Lessons of a Yoga Teacher - Trust the Process
Every time I step into the room as a yoga teacher, I learn something new about myself or others. It’s been an incredible exploration and I’ve learned that the process of discovery will never end.
I’ve always been the kind of person who reads the end of a book before starting, just so I don’t have to wait until the end to find out. I love movie and TV show spoilers (a trait that my boyfriend does not share). I like knowing how things end. I tend to not even start a project until I’m absolutely sure of what the outcome will be. Rather than trusting the process, most of the time, I want to know exactly how something is going to go. This mistrusting of the universe only creates more resistance, confusion, and frustration in my life.
When my mom set out to live in Dubai last summer, she left me with one piece of advice: trust the process. She was leaving the country with barely any logistics in place, besides her one-way ticket and a place to stay the first couple of nights. Seeing her walk away into the unknown with confidence that whatever was to come her way she could handle, inspired me to shift my attention to where I could do the same in my life.
Her departure happened to be right before I had my audition to teach at my yoga studio, BIG, and couldn’t have been more fitting for me at the time. I was struggling to find my voice as a yoga teacher, and found that my ego wanted to have it all figured out right then. I wanted to bypass the learning curve of messing up, and jump to the end where I was already established and 100% confident. Watching my mom go off into the unknown helped to bring my awareness to this lesson in terms of my yoga journey. I realized I too, needed to walk into the unknown and trust the process that my yoga journey was taking me through – go to that audition and either passing it or not. I had to do it in order to find out how it would unfold and simply be in the experience. The end of the book or the movie was not yet written / produced and my desire to see what would happen next was bigger than my fear of going into unknown territory. Although my audition turned out the way I had hoped, going in, I had to release my attachment to any certain outcome and let go of my fear, which was tremendous, terrifying, and most of all, very real. Taking action despite my struggle, jumping in and taking that step into auditioning was so out of my comfort zone.

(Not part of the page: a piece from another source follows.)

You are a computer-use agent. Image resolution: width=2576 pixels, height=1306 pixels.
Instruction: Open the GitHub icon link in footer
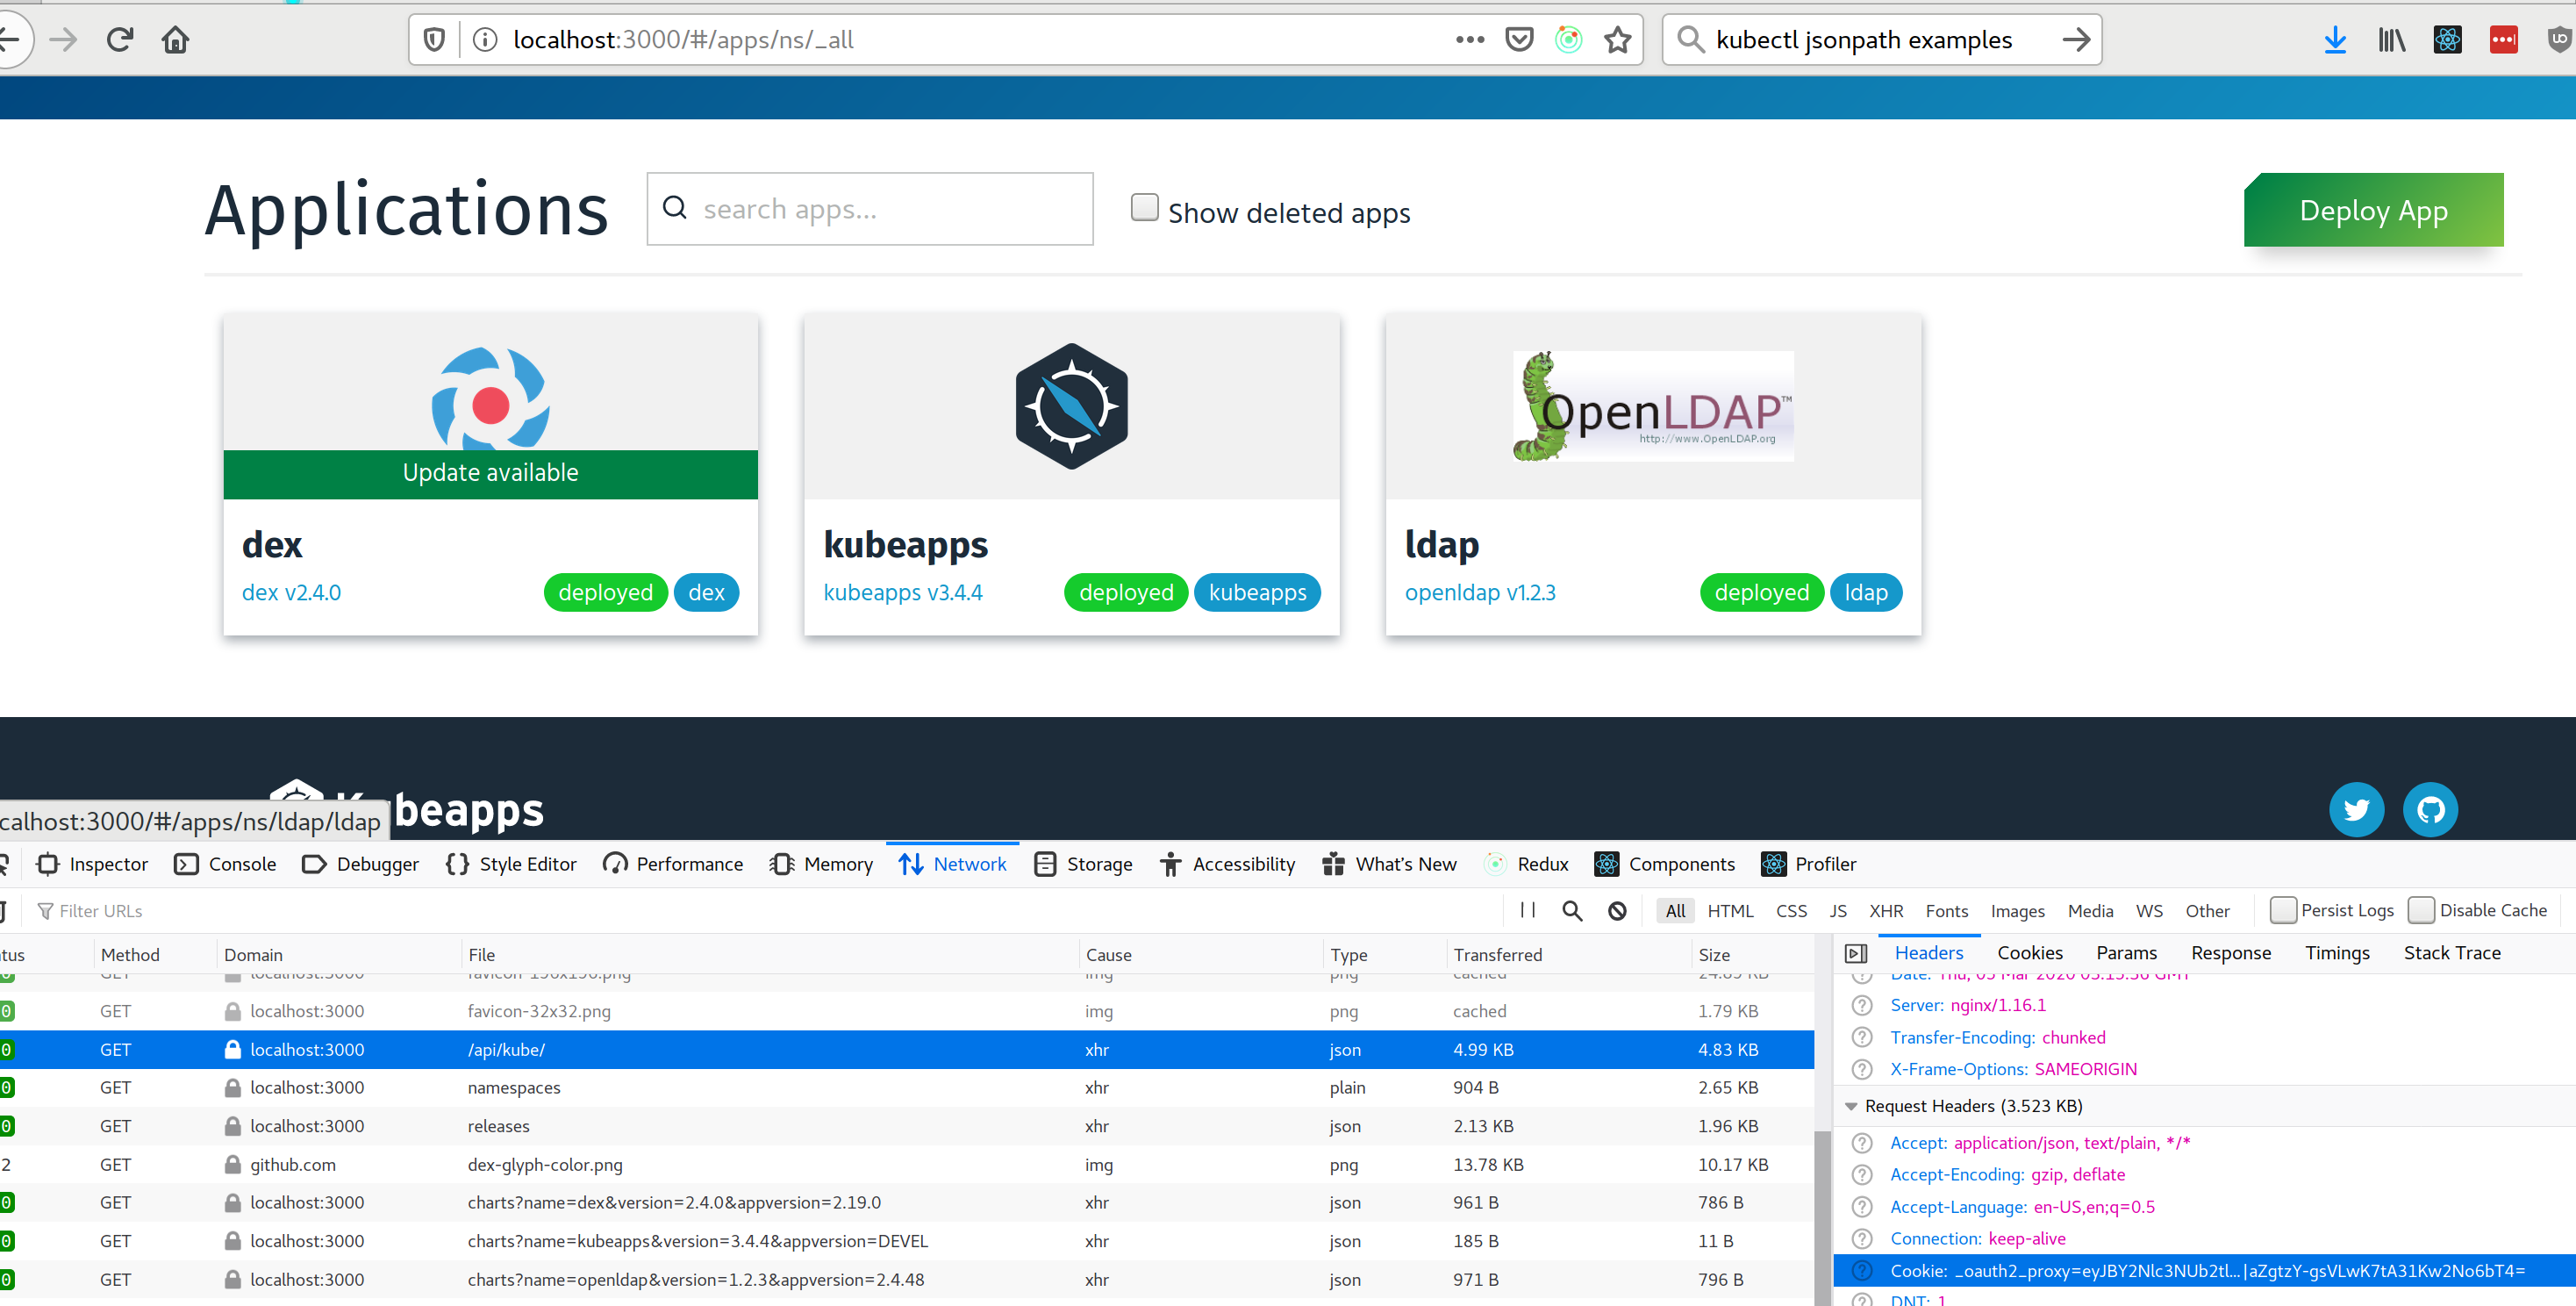[2430, 809]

I began to learn this lesson about being in the process when I first signed up for yoga teacher training. At first, I didn’t know what to expect, let alone if I even wanted to teach. All I knew was that I wanted to be transformed in the way I saw many teachers before me come out of teacher training. This was my first taste of jumping into something without the slightest clue of how it was going to turn out. Every day of teacher training was transformation, and I reminded myself of this experience as I went into my teacher audition, and I continue to remind myself whenever I feel afraid.
I remind myself of this also whenever I see it happen in classes that I teach, as well as classes where I am a student – we get frustrated when we fall out of a pose, tension pulls together in our faces when we are concentrating so hard on getting the pose right, for example. This is the opposite of trusting the process; this is pushing and forcing. As I struggle with this difference, I have found that trusting requires listening and surrendering and this is both easier and so much more rewarding than pushing and forcing. In this process, my body becomes free to express itself more authentically. We do not need to have the fullest expression of the pose in order to receive the benefits of it; and in receiving the benefits, the body learns that it can handle whatever comes its way.
Trusting the process means being fully connected to my body in each moment, and as I stay with the process, I begin to realize that my yoga journey never has a specific “end.” Existing from this space allows me to experience total freedom when it comes to my practice – I have the opportunity to experiment with new poses, get creative with my flows, and appreciate the mind-body connection.
Yoga has taught me that anything worth having/achieving takes work and requires moving through any resistances that may come up. It’s never going to be easy or given to you – acknowledging the difficult times and learning to move forward despite the resistance around not knowing how it ends is what makes you truly great. Specifically as a teacher, I’m discovering how to teach from where I am in the process right now. The part of my yoga teaching journey that makes me uncomfortable, or causes some resistance, is the feeling of vulnerability – that my students will think I’m a fraud. In the process, I could choose to react in fear. And though, when I choose to respond from a place of listening, surrendering, and being vulnerable, I create connection, grounding, and presence.